* EXERCISE DESCRIPTION: Nothing may be dropped. Retype the whole listing exactly.

(Beginning of DATA EXTRACT)

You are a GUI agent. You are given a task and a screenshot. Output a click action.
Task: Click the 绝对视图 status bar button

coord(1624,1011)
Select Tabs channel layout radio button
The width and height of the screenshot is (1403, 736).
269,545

(End of DATA EXTRACT)

* WRITTEN ANSWER:
You are a GUI agent. You are given a task and a screenshot. Output a click action.
Task: Click the 绝对视图 status bar button

coord(1624,1011)
Select Tabs channel layout radio button
The width and height of the screenshot is (1403, 736).
269,545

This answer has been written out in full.